* TASK INSTRUCTIONS *
Please put the material between the lines holding "You are a computer-use agent. Screen dimensions: 1512x784" and "tap(197, 231)", inclusive, into a two-column CSV with the headers input and output. Give one row for each entry with its answer, with each value in a single quoted field and line breaks replaced by spaces.

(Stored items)
-.-.-

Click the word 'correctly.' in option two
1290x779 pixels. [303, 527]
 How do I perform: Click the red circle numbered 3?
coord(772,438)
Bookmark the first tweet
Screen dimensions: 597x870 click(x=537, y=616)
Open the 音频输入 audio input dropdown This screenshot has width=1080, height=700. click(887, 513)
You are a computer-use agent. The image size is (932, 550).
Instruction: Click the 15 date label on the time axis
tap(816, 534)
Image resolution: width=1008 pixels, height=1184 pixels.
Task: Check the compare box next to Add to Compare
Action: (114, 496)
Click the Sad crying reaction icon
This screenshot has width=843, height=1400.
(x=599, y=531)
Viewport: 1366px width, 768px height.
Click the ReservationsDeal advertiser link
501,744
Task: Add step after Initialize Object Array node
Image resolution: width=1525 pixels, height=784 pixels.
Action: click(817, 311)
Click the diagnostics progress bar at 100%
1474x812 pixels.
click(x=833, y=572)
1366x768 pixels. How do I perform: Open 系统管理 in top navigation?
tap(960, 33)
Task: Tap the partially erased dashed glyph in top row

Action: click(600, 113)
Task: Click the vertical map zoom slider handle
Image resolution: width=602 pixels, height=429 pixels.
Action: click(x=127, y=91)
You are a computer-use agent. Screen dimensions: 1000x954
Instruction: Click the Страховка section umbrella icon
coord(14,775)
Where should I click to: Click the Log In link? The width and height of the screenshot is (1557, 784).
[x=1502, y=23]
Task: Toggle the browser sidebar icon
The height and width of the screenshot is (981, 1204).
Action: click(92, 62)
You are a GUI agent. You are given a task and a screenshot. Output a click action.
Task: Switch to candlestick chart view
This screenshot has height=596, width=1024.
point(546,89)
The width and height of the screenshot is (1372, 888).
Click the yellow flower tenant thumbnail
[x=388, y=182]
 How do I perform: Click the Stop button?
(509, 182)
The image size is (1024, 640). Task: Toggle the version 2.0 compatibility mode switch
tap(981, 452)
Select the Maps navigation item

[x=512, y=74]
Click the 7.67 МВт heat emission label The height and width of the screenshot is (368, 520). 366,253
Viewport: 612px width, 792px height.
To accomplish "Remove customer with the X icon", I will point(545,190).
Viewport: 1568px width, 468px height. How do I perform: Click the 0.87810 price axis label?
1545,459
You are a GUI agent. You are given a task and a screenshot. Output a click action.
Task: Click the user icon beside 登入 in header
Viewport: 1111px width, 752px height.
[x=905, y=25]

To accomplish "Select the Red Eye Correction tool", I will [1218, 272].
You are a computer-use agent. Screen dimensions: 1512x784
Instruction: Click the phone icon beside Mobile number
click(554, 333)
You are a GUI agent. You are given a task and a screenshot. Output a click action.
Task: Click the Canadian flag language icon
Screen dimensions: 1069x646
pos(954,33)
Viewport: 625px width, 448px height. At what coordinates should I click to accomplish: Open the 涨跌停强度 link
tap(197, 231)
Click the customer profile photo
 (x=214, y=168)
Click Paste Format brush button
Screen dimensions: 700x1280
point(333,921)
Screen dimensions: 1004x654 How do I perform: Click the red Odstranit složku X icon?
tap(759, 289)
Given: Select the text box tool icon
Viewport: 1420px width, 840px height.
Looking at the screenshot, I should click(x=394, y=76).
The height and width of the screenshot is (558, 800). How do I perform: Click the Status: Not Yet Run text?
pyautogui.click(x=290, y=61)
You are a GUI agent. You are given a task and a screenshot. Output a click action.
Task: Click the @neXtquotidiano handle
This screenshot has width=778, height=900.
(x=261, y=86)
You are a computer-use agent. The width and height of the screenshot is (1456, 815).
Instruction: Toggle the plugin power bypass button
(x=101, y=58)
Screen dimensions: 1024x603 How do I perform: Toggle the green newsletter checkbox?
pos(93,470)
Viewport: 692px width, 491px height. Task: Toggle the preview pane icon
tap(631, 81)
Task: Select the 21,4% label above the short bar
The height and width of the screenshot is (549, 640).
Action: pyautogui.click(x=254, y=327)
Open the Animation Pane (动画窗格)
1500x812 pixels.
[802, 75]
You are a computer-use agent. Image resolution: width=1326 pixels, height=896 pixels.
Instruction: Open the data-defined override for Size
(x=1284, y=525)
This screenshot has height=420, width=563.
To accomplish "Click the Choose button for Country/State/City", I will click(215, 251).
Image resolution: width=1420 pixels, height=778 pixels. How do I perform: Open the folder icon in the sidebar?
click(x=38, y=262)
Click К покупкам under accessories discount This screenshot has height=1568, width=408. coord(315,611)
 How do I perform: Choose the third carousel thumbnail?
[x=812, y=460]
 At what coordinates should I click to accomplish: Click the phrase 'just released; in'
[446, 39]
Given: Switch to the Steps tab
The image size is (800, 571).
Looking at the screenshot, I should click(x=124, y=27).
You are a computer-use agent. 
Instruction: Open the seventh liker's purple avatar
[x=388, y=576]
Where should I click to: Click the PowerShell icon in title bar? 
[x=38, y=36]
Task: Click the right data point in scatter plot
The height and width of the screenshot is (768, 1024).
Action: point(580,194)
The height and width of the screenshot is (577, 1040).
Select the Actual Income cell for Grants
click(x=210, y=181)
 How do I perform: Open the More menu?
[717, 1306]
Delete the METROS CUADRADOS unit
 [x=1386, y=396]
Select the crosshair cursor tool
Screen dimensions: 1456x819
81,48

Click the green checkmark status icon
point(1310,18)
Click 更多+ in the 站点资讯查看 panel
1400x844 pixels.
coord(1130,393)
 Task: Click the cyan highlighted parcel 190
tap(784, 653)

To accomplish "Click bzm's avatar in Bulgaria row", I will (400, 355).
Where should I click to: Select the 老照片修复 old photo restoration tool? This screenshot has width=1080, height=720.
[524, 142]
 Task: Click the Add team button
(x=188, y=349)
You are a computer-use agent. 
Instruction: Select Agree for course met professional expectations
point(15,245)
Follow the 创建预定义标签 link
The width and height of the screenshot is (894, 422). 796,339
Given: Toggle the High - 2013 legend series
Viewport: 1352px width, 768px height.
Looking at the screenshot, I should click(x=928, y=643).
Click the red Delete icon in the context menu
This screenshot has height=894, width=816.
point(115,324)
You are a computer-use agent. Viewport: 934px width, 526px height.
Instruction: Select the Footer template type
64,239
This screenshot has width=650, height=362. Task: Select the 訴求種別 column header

-.-.-

* TASK RESPONSE *
input,output
"You are a computer-use agent. Screen dimensions: 1512x784 Instruction: Click the phone icon beside Mobile number","click(554, 333)"
"You are a GUI agent. You are given a task and a screenshot. Output a click action. Task: Click the Canadian flag language icon Screen dimensions: 1069x646","pos(954,33)"
"Viewport: 625px width, 448px height. At what coordinates should I click to accomplish: Open the 涨跌停强度 link","tap(197, 231)"